異なる出自が響き合う伝統と革新の夫婦窯 京都・東山『蘇嶐窯』を訪ねて

清水焼発祥の地・京都市東山。そんな京都焼き物文化の伝統が根付くこの街で、新たな挑戦を続ける窯元『蘇嶐窯』を訪問。工房・ショップ・ギャラリーを兼ね備えたユニークな空間で営まれる、夫婦二人三脚のものづくりの姿をご覧ください。

工房・ショップ・ギャラリーがひとつになった陶芸夫婦のお館へ

清水焼発祥の地・京都市東山にて、夫婦二人三脚で営まれる窯元『蘇嶐窯』。販売スペースと工房が共存する1階スペースと、シックな雰囲気の中でさまざまな企画展示を行う2階スペース。製陶所・ショップ・ギャラリーという三つの機能をひとつの建物に集約した、京都でも珍しい オール・イン・ワンの窯元 です。そんな 独自の空間を切り盛りするご夫婦を訪問。その特異なスタイルと、ものづくりへの想いを伺いました。

4代 涌波蘇嶐さん

京都市生まれ。大学で造形美術 を学んだ後、京都の陶工専門学 校へ。京焼青瓷の第一人者である初代諏訪蘇山に師事した祖父から続く、涌波蘇嶐の名を襲名した4代目。片付けが得意。

涌波まどかさん

福岡県小石原出身。14代続く小石原焼の窯元の3女として生まれ、幼い頃から陶器に親しんで育つ。京都の陶工専門学校に入学した後、蘇嶐窯に嫁ぐ。京都「未来の名匠」認定。料理が得意。
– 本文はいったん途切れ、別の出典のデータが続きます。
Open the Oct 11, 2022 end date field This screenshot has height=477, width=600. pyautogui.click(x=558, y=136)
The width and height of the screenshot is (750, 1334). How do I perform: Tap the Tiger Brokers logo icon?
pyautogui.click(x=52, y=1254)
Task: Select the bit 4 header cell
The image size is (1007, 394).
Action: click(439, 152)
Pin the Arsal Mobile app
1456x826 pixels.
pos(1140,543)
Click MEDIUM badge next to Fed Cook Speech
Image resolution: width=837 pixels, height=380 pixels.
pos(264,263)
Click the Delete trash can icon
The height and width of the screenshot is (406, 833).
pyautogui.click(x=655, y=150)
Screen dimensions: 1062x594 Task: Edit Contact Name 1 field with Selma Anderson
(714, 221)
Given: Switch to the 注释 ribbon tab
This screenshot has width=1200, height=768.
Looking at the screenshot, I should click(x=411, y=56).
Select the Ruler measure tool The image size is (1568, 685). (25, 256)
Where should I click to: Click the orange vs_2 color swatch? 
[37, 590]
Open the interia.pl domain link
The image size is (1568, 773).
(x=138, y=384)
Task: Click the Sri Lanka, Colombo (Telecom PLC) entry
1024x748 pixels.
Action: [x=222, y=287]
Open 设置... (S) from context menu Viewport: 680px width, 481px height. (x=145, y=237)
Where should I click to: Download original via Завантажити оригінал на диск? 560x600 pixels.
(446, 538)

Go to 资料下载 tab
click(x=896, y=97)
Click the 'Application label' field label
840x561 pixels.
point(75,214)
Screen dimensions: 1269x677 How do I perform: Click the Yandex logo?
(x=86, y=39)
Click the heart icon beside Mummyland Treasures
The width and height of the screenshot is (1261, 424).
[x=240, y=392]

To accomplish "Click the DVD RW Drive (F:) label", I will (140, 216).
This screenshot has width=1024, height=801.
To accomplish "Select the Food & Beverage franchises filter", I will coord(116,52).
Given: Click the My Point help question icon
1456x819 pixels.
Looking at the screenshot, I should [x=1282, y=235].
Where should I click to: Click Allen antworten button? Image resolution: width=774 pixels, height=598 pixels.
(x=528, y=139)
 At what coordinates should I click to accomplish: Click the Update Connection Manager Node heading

京焼青瓷と小石原焼の技が交わって生まれた〈青瓷飛鉋〉

京都の清水焼と、福岡の小石原焼。異なる出自を持つご夫婦が営む『蘇嶐窯』の特徴は、その2つの伝統技法をかけ合わせた作品の数々。中でも特に象徴的なのが、京焼青瓷と小石原焼の伝統技法・飛鉋(とびかんな)技法を組み合わせた、〈青瓷飛鉋(せいじとびかんな)〉。涌波蘇嶐4代に渡り受け継がれる京焼青瓷の青と、まどかさんが実家から引き継いだ古時計のゼンマイを加工した道具で刻まれる飛鉋の融合は、全国でもここだけ。その誕生の背景には、こんなストーリーがありました。

息子のひと言をきっかけに動き出した新しい道

まどかさん「ここに嫁いでから初めの10年くらいは、主に茶道具を作っていた蘇嶐の裏方でした。だけどお茶のお客さんもそんなに多くはないので、私もバイトをしながら。そんな中で当時3〜4年生くらいだった息子に、“5代目は継ぎたいけど、陶器だけでは食べていけないから僕もバイトしなきゃ”みたいに言われて、本当にショックでした」。そこでご夫婦は本格的に、“次の世代により良い形でバトンを渡す方法”を考え、民藝品として発展した小石原焼の要素を取り入れ、日常的に使える器づくりへと舵を切ったそう。
そうして生まれた〈青瓷飛鉋〉。当初は、異なる産地の技法を掛け合わせるのはタブーではないかと不安もあったそうですが、実際には多くの好評を得て、いまでは全国から問い合わせがあるほどに。「やっぱり一般の食卓で使えるようにしたのは大きかったですね。それに京都は元々、そういうチャレンジングなことを受け入れる土壌があるんですよ」と蘇嶐さん。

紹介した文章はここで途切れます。